A Useful Technique to Help Your Baby
Get More Hindmilk

I found out about breast compressions well after I needed them with my first son, but it is a technique that has been a really great one to know so I can teach mothers who see me how to:

  • Know when their breast milk has been fully drained
  • Know when their baby is just comfort sucking
  • Decrease the likelihood of blocked ducts and mastitis
  • Help your baby fall asleep without breastfeeding to sleep
  • Finish the foremilk and increase the amount of hindmilk their babies are getting

Breast compressions are basically a technique you can use to get the last of your milk out of your breast while your baby is still too young to do it well on their own. This helps you avoid blocked ducts and mastitis, and helps your baby get lots of that fabulous hind milk that calms down their digestion and helps them sleep longer too.

To be able to do it you will need to know the difference between drinking milk and nibbling/comfort sucking. The following video gives an idea of when the drinking happens. You are looking for the swallow.

Once the drinking stops your baby will start to fall asleep and only nibble at the breast occasionally. To use this technique start your breastfeed as usual and wait till your baby seems to fall asleep. Once they start to comfort suck you can use this protocol:

  • Wait till your baby makes a small sucking motion
  • Gently squeeze your breast
  • You should notice that your baby starts to drink again instead of comfort sucking
  • Allow them to drink until they start to comfort suck again
  • Compress your breast again as they start to suck a little
  • Wait again until they start to comfort suck
  • Compress your breast again (it may be useful to compress a different part of your breast to encourage milk to empty from all the ducts)
  • When your compressions don't stimulate any more proper drinking detach your baby and offer them the other side

At this point your baby may not wish to drink any more milk, but they may also drain your other breast. It is best to be guided by them. No two babies are the same. Some prefer one side while others like both at every feed.

How to Help Your Baby Stop Breastfeeding to Sleep - Without Any Crying!

I get lots of new mothers seeing me who would like to help their baby learn how to fall asleep without breastfeeding, but they don't want to do it with a controlled crying approach.

This suits me well because I don't feel at all comfortable with controlled crying. If their babies are 3 months old or less I encourage them to use breast compressions to know that their breast is fully drained so that their baby doesn't wake up shortly after because they are still hungry.

Breast milk contains hormones that help your baby sleep. Babies respond to flow and will start to fall asleep if the flow slows down. This can be a bit confusion when your baby is a newborn because you may think that they have finished their feed.

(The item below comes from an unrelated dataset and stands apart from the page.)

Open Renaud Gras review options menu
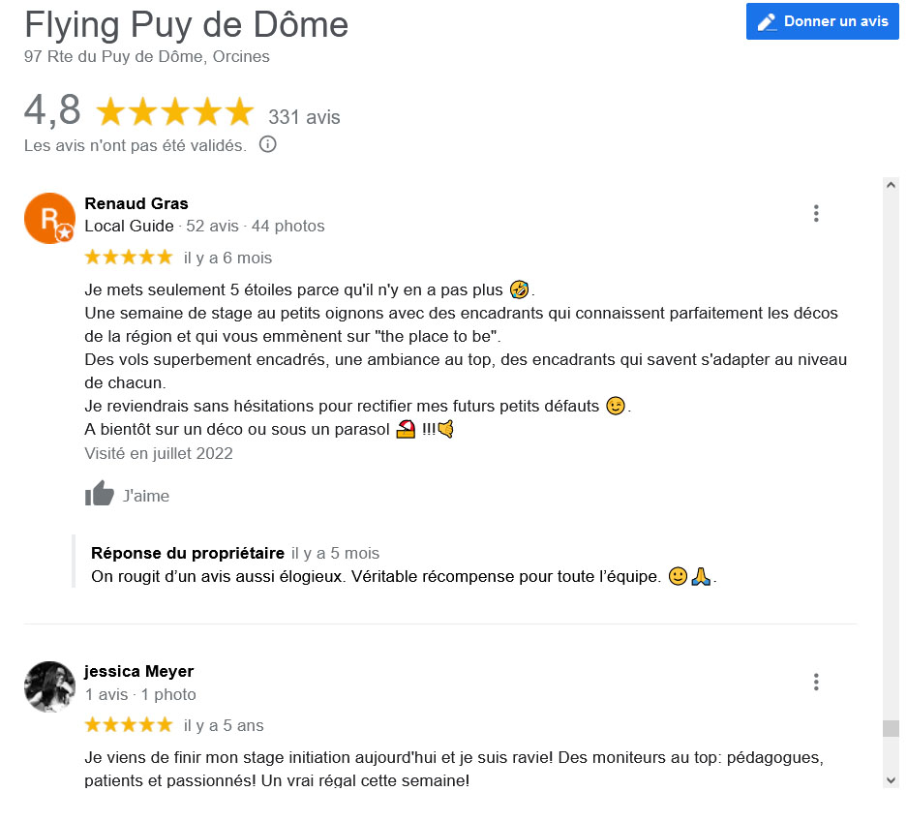This screenshot has width=907, height=822. pos(816,213)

What has actually happened is that your milk flow has slowed right down and if you stimulate it your baby will get more milk before falling asleep.

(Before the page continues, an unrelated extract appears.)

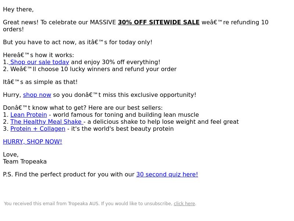Click the 'Hey there,' greeting text
The width and height of the screenshot is (294, 221).
click(18, 10)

  • Use the breast compressions steps above. Once your baby stops drinking even after you compress you will know that you are fully drained on that side
  • Now you need to decide if your baby needs the other side or not - this is very individual for different babies and different mothers. You will know what is right for you.
  • If you have finished the breastfeed you can choose to let your baby comfort suck to sleep (and there is absolutely nothing wrong with this) or you can try detaching them and see if they cry.
  • If your baby cries once detached you may choose to re-attach them
  • If they don't cry though you can then try laying them down on their own
  • If your baby cries at this point you can choose to pat them to comfort them, pick them back up again to comfort or re-attach them to calm them down

As you can see, there are lots of options along the way, and I always make sure that the mother is really comfortable with each decision along the way.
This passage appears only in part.